◆ What you need to do: Select every line in the entries below that contains the word "width" and copy each one.

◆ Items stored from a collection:
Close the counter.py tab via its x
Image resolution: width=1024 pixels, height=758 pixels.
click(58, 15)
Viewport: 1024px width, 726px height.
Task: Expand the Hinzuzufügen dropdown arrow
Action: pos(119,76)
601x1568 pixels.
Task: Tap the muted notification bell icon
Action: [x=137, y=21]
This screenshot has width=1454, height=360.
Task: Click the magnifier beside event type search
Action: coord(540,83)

◆ The reply:
Image resolution: width=1024 pixels, height=758 pixels.
Viewport: 1024px width, 726px height.
This screenshot has width=1454, height=360.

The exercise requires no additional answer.